主に関東地方で見られる。元々は千葉県浦安の、小麦粉を練ったものにパン粉をつけて揚げた料理「玉子フライ」が原型である。東京都足立区梅田で「長谷川商店」を切り盛りしていた長谷川政子という女性が昭和30年代に考案し、区内のほか千葉県西部(松戸市船橋市市川市)などの縁日屋台を出して売り歩いた。名前の由来は、当時「文化鍋」や「文化包丁」等、物品に「文化」と付けて売るのが流行していたため、それにあやかり「文化フライ」となった[1]

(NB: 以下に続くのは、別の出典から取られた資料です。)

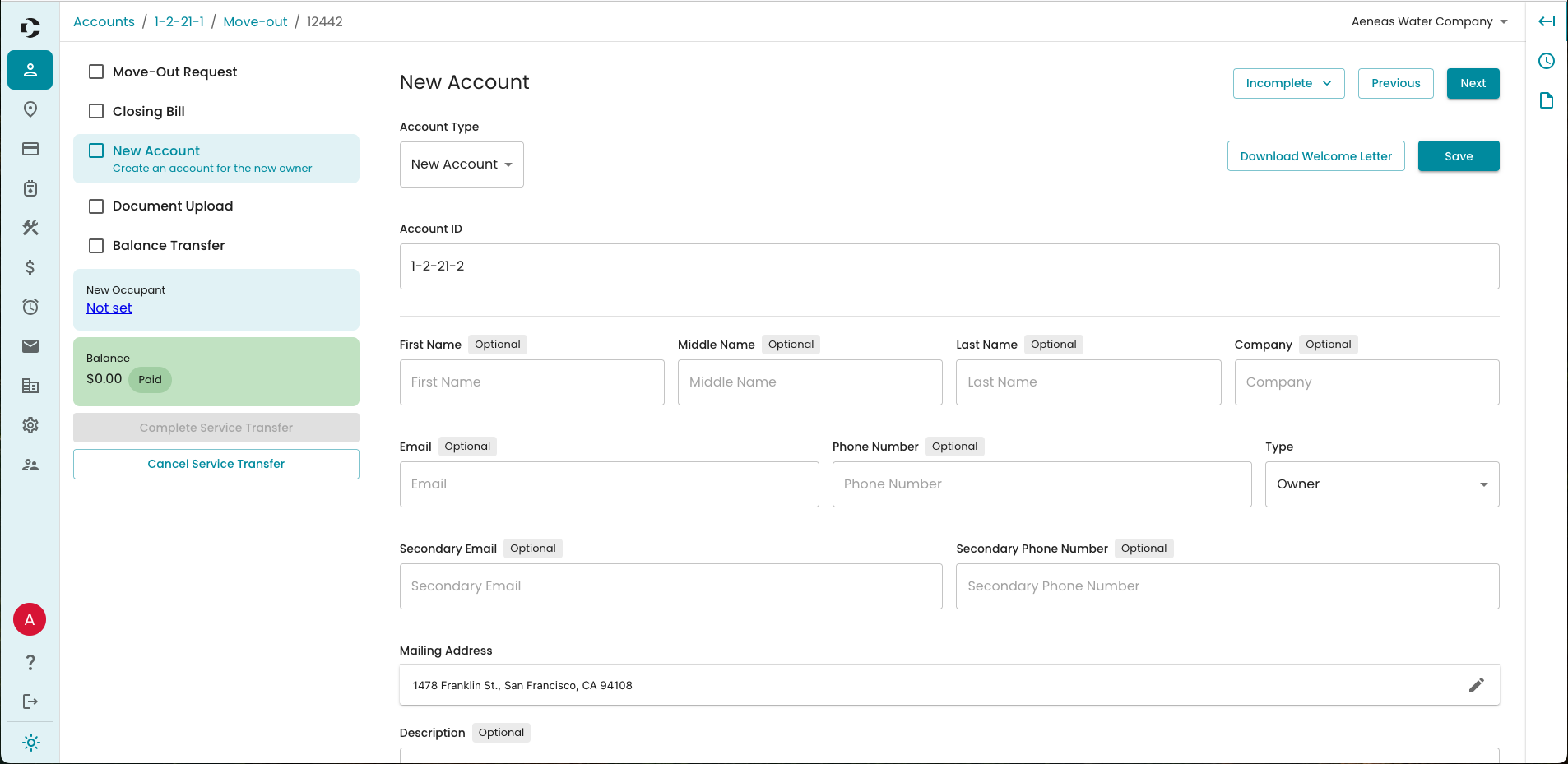Select the Balance Transfer step
Viewport: 1568px width, 764px height.
pos(169,246)
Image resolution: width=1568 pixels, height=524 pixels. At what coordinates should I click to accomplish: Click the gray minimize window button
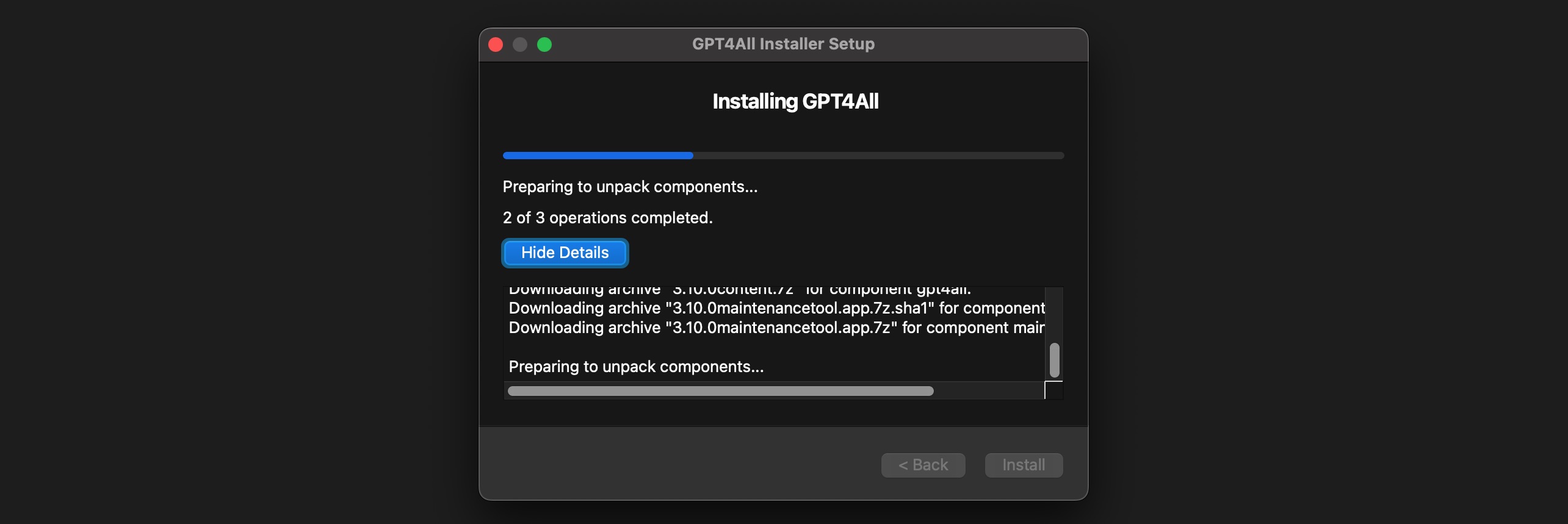(520, 45)
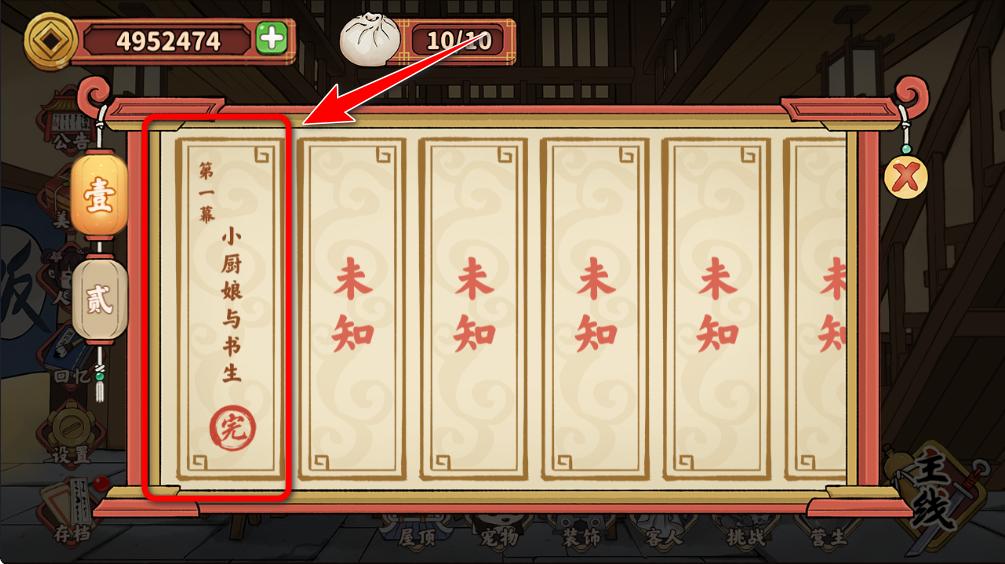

1955年(昭和30年)頃から売り出され、東京下町の子供に人気だった。物価の変動に伴い、5円から始まり 10円・15円・30円・50円・100円・150円と値上がりしていった。最盛期の夏祭りは 8月1日から8月31日まで毎日関東各地であったため、都内のみならず各県にも出向いて露店を出していたというので、他県でも馴染みがある。発祥地は当然、長谷川の住む足立区で、関東三大師の1つ西新井大師露店を長年出していた。長谷川政子は高齢になったため、2000年頃に縁日での販売を止め、店での販売に絞った[1]。得意先の注文に応じ、自転車で長谷川が配達販売をしていた。子供時代に西新井大師の縁日で食べて以来のファンである「文化フライ研究家」の蓮沼弘が昭和レトロの話題を扱う自身のウェブサイト「はすぴー倶楽部」で紹介したところ、注文する人が増えたという[1]

長谷川政子は2006年に亡くなり、夫の長谷川清治が引き継いだが、その後作られなくなった。政子はレシピを生涯明かさなかった。以前に文化フライを仕入れてメニューにのせていた足立区千住お好み焼き店「コウゲツ」の店主が、記憶を頼りにつくった復刻版を提供している。蓮沼は「味を忠実に再現している」と評価している。足立区立郷土博物館には、2009年に制作された文化フライの模型が展示されている[1]

脚注・出典[編集]

  1. ^ a b c d e 【東京探Q】文化フライの起源は?ほのかに甘い味 足立発『読売新聞』朝刊2019年1月14日(都民面)。